Prende forma lungo viale Rodolfo Morandi, asse centrale della zona industriale nord di Città di Castello, il nuovo parco commerciale sorto nell’area degli ex stabilimenti Tiber e, successivamente, Tesj. Dopo un lungo periodo di inattività dell’immobile, il complesso rientra ora nel circuito delle funzioni urbane attraverso un intervento di ristrutturazione e riconversione che ha interessato un fabbricato industriale rimasto inutilizzato per circa quindici anni.
Il primo atto è in programma mercoledì 18 febbraio, alle ore 9, con l’apertura del punto vendita Acqua & Sapone. Seguiranno, nei mesi successivi, le aperture di Pepco (fine marzo), Piazza Italia (aprile) e Satur, che completeranno l’offerta del nuovo insediamento commerciale.
L’intervento è stato realizzato da quattro società del territorio: Sia Coperture e G.R.A. Ambiente di Città di Castello, Lucos di Sansepolcro e L.G. Immobiliare, anch’essa con sede a Città di Castello e partecipata dalle stesse imprese.

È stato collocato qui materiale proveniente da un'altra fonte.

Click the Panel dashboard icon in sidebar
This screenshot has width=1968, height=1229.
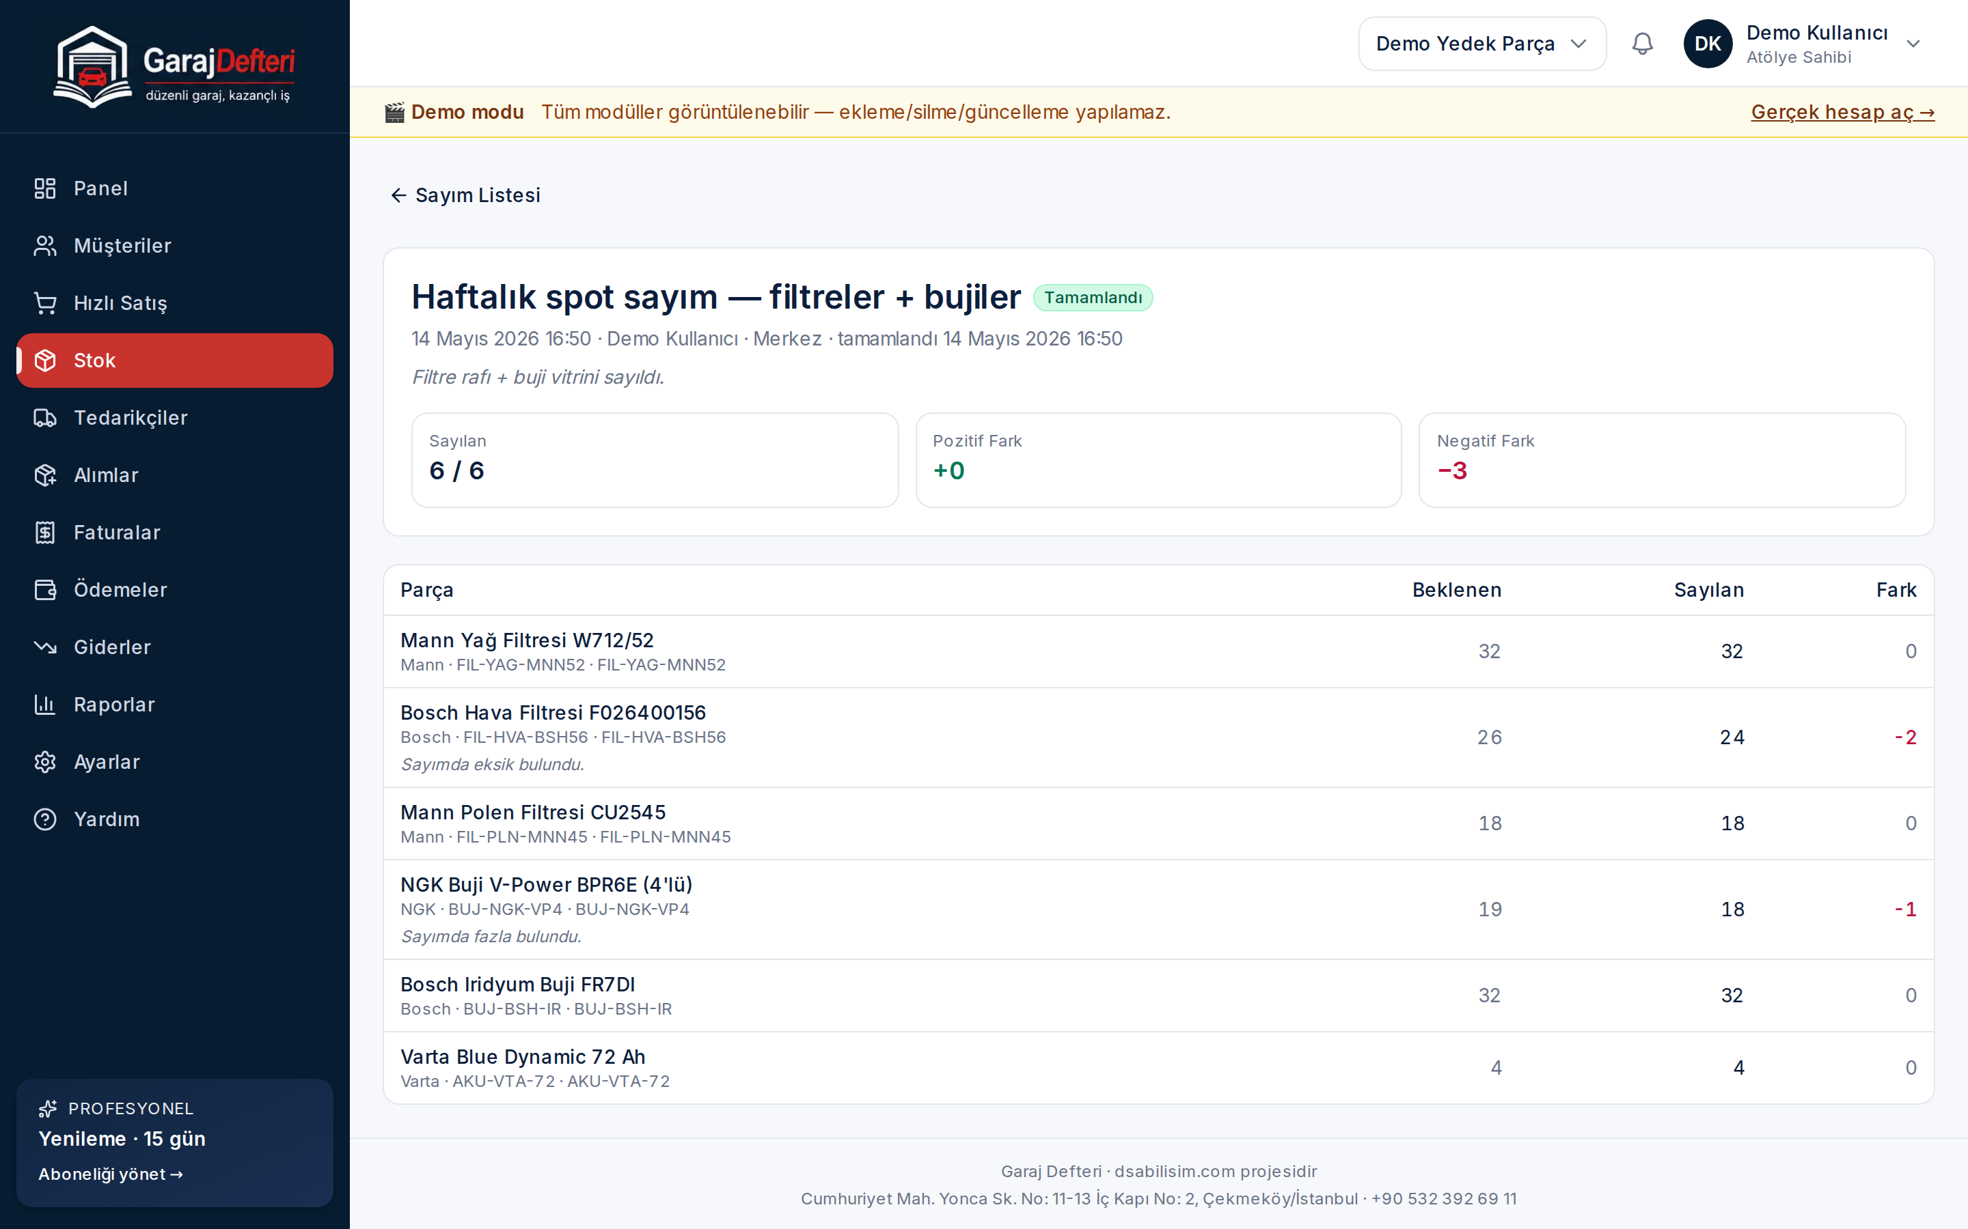click(x=45, y=189)
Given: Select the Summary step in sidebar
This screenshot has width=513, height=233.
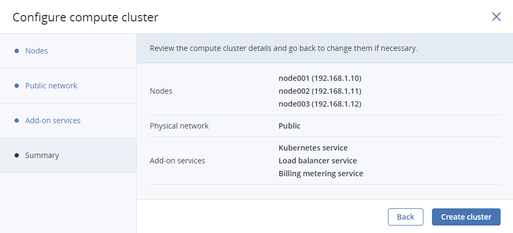Looking at the screenshot, I should pos(42,155).
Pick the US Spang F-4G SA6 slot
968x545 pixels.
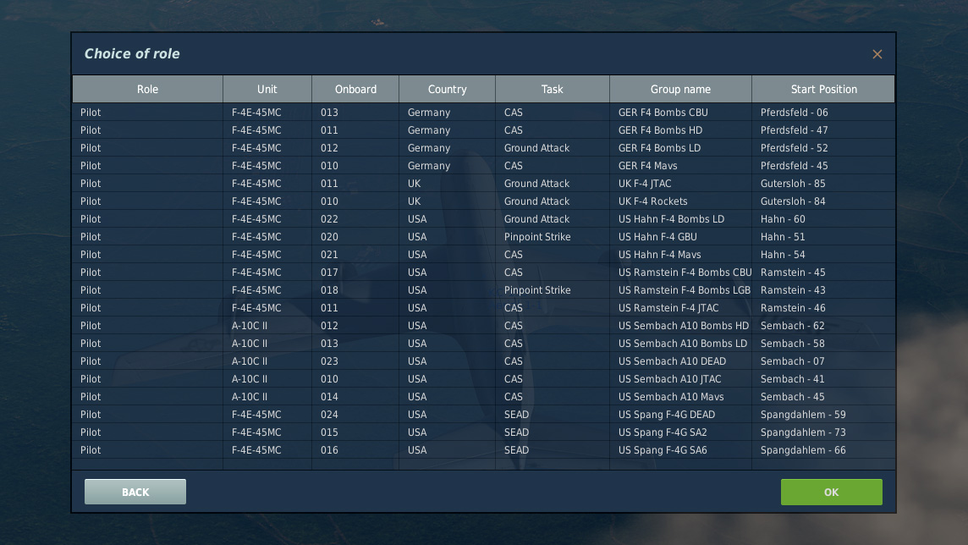663,450
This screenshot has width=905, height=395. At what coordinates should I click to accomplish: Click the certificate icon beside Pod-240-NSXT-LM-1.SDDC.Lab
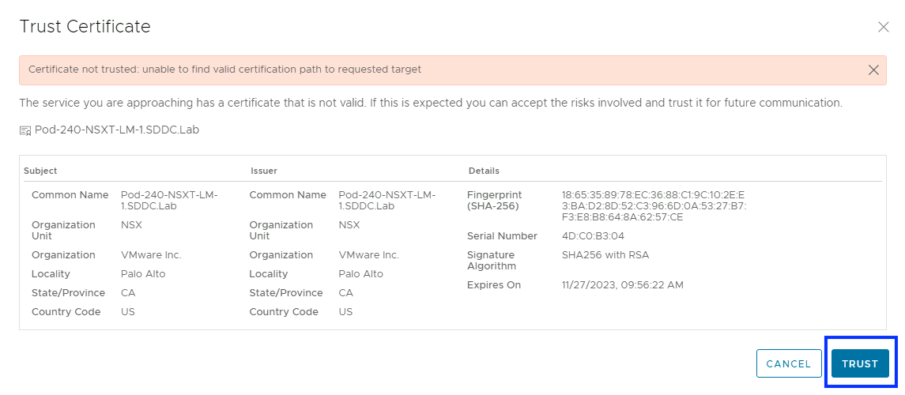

Si tratta di un’operazione che si inserisce in un percorso già avviato negli anni scorsi lungo la stessa direttrice viaria, dove le medesime società hanno promosso un altro insediamento commerciale.
Dal punto di vista urbanistico, l’intervento si configura come una riqualificazione di spazi esistenti, senza ulteriore consumo di suolo, che restituisce una nuova funzione a un edificio industriale dismesso. Il passaggio dall’uso industriale a quello commerciale fotografa una trasformazione già in atto da tempo nell’area nord della città, dove alla progressiva contrazione di alcune attività manifatturiere si è affiancata una crescita di funzioni legate alla distribuzione e ai servizi.
L’immobile che ospita il nuovo parco commerciale è legato a una lunga stagione della manifattura tessile locale. Negli anni Sessanta vi aveva sede la Tiber Confezioni, realtà che arrivò a occupare circa 200 addetti, oltre a quelli impiegati nello stabilimento di Pieve Santo Stefano. Dopo la chiusura della Tiber, l’area passò prima a un’azienda ligure e successivamente alla Ingram, storica camiceria altotiberina, attraverso la società Tesj – Tessitura Specializzata Jersey. La cessazione dell’attività, intorno al 2010, ha lasciato lo stabile inutilizzato per oltre un decennio, fino all’acquisto da parte delle attuali proprietà e all’avvio dell’intervento di recupero.